Szynkowski vel Sęk w rozmowie z PAP doprecyzował, że pismo to skieruje do ministra spraw zagranicznych i poda do wiadomości ministra ds. Unii Europejskiej.
„Nic z tego nie zostało wykonane”
Rzecznik MSZ Paweł Wroński poinformował na czwartkowej konferencji prasowej, że minister Radosław Sikorski wcześniej poinformował prezydenta Andrzeja Dudę o ruchu ws. stałego przedstawiciela RP przy UE - „że będzie wnioskował o odwołanie na konsultacje ambasadora (Sadosia), przy czym nie oznacza to odwołania ambasadora”.
Minister Radosław Sikorski powiedział, że zgłosi kandydaturę ministra pełnomocnego Piotra Serafina na stałego przedstawiciela Polski przy UE, czyli tu będzie należała decyzja, w moim domyśle, do prezydenta
— mówił Wroński.

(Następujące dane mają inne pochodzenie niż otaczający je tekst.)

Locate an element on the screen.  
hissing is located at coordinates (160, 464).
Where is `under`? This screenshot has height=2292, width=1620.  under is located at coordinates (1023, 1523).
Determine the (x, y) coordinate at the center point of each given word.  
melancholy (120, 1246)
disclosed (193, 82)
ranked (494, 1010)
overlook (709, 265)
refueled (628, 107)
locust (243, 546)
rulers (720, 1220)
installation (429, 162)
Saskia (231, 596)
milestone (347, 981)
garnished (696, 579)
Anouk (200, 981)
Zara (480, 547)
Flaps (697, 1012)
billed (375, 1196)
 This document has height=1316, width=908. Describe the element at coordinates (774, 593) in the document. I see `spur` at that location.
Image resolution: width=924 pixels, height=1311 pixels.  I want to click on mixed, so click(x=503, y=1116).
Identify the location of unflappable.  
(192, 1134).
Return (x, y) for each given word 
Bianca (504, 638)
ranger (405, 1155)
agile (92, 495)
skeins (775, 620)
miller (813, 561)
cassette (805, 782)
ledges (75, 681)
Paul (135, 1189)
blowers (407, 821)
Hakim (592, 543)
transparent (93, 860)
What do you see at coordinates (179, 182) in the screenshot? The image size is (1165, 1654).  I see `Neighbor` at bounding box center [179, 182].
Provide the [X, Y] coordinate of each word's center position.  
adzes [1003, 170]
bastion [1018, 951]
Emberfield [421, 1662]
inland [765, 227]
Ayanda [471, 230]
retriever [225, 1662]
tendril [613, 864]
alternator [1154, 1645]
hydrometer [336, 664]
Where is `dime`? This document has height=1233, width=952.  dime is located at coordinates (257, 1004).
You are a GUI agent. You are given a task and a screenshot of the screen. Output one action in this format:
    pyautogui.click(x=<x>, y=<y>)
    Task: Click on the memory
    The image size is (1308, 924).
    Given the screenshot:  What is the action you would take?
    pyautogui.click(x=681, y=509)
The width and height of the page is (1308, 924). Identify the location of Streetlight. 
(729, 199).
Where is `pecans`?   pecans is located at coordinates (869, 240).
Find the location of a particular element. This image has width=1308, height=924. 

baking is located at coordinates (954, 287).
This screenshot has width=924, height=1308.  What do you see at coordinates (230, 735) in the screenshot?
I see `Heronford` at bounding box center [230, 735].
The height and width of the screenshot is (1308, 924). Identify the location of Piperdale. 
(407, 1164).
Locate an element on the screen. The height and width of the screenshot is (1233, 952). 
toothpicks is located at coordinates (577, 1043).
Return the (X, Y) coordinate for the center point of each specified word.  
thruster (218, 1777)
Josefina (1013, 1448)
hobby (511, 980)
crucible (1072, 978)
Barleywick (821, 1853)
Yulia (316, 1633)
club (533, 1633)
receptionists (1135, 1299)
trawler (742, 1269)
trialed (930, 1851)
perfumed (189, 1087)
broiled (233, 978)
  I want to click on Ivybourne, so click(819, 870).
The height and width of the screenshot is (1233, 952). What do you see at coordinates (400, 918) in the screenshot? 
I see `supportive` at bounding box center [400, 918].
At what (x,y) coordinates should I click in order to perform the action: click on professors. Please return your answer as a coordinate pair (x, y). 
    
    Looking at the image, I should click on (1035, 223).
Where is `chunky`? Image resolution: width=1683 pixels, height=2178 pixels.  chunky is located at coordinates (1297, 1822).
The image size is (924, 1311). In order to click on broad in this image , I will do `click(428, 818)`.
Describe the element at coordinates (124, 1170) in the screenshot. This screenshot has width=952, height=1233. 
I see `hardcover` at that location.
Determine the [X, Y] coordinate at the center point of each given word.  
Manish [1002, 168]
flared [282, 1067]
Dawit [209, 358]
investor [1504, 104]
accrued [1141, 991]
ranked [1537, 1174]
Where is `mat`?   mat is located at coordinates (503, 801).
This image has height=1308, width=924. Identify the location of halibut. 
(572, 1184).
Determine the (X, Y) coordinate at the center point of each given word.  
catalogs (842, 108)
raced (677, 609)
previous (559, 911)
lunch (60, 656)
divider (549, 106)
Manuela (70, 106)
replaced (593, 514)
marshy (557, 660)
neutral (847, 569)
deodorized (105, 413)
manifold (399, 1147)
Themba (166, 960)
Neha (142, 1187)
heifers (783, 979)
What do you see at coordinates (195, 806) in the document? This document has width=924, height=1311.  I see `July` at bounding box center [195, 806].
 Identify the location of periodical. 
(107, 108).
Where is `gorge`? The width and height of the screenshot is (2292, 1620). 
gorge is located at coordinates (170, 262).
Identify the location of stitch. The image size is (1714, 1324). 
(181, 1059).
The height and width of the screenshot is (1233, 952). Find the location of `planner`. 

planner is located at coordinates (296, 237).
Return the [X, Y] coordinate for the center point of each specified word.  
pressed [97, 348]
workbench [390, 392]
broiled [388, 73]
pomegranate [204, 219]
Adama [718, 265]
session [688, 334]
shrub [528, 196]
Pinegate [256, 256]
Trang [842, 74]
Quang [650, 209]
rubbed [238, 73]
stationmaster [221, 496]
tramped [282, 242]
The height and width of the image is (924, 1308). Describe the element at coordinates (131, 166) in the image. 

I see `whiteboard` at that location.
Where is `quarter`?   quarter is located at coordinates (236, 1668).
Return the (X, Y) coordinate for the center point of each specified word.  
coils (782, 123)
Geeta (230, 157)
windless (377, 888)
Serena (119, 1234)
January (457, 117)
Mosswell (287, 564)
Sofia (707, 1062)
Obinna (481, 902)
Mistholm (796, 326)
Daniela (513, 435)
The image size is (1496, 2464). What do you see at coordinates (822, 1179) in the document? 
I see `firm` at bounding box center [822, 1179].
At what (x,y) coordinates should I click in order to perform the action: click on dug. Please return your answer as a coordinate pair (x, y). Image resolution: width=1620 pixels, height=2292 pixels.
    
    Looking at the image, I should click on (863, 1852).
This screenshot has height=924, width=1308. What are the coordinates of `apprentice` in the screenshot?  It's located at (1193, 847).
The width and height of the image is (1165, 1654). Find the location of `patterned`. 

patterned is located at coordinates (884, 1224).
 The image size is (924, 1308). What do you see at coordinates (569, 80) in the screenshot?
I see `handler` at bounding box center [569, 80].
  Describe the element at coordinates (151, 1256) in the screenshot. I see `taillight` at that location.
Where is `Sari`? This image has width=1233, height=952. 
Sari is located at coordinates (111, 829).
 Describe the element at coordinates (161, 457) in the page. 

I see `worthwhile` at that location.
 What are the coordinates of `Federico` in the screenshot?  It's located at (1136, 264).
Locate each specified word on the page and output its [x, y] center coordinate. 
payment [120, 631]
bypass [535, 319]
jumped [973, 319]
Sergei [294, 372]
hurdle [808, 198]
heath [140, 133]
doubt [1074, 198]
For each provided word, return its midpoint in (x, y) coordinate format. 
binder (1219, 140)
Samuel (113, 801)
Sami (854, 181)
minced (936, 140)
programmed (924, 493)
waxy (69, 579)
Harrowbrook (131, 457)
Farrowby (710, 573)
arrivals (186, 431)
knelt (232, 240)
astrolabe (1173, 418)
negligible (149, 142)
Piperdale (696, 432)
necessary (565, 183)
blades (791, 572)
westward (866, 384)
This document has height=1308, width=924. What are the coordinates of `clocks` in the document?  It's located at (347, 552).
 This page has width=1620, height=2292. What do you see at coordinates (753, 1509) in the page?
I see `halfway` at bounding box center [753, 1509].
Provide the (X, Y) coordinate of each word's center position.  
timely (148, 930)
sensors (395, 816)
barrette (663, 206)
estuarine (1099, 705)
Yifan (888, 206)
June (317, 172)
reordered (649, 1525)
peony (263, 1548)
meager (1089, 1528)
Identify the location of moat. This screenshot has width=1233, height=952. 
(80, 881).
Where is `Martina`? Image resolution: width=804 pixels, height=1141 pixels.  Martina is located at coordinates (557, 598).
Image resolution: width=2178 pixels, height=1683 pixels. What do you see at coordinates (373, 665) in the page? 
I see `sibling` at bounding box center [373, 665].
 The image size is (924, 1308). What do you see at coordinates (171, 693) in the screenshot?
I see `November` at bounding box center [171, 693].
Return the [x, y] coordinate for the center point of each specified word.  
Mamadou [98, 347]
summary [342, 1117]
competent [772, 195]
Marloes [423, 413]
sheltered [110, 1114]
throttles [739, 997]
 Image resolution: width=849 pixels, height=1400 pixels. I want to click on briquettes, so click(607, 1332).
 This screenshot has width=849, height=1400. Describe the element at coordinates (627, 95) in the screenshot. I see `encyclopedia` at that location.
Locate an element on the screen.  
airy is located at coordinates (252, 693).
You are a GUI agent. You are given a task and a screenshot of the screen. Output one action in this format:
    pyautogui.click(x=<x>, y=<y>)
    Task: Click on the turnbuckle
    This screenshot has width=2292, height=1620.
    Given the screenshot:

Dopytywany, jaka jest zatem obecna sytuacja Sadosia, wyjaśnił, że „został wezwany, jest nadal ambasadorem, tylko nie musi świadczyć pracy”.
CZYTAJ WIĘCEJ: Czystki w dyplomacji? Rzecznik MSZ: Radosław Sikorski uznał, że polskie interesy w UE będą lepiej reprezentowane przez Piotra Serafina
Szynkowski vel Sęk zwrócił uwagę, że „art 39. ustawy o służbie zagranicznej mówi jasno, że wniosek ministra spraw zagranicznych, zaopiniowany przez ministra ds. UE powinien trafić do prezydenta”.
Nic z tego nie zostało wykonane
— dodał.
„To błąd”
Z kolei we wpisie na platformie X, Szynkowski vel Sęk ocenił, że ruch Sikorskiego w trakcie ważnego szczytu w Brukseli jest ruchem, który „będzie trudny do zrozumienia nawet przez europejskich polityków”.
Zgodnie z obowiązującym stanem prawnym nie ma możliwości odwołania Stałego Przedstawiciela RP przy UE bez zgody Prezydenta RP.
Według mojej wiedzy tego rodzaju procedura nie została nawet wszczęta, nie mówiąc o jej skonkludowaniu.
Andrzej Sadoś pozostaje Stałym Przedstawicielem RP przy UE.
Wezwanie ambasadora na konsultacje i obniżenie rangi reprezentacji placówki przy UE w trakcie trwania Szczytu UE-Bałkany Zachodnie i prawdopodobnie w trakcie Rady Europejskiej jest ruchem, który będzie trudny do zrozumienia nawet przez europejskich polityków, w większości sprzyjających Tuskowi, nie mówiąc o korpusie dyplomatycznym. To błąd.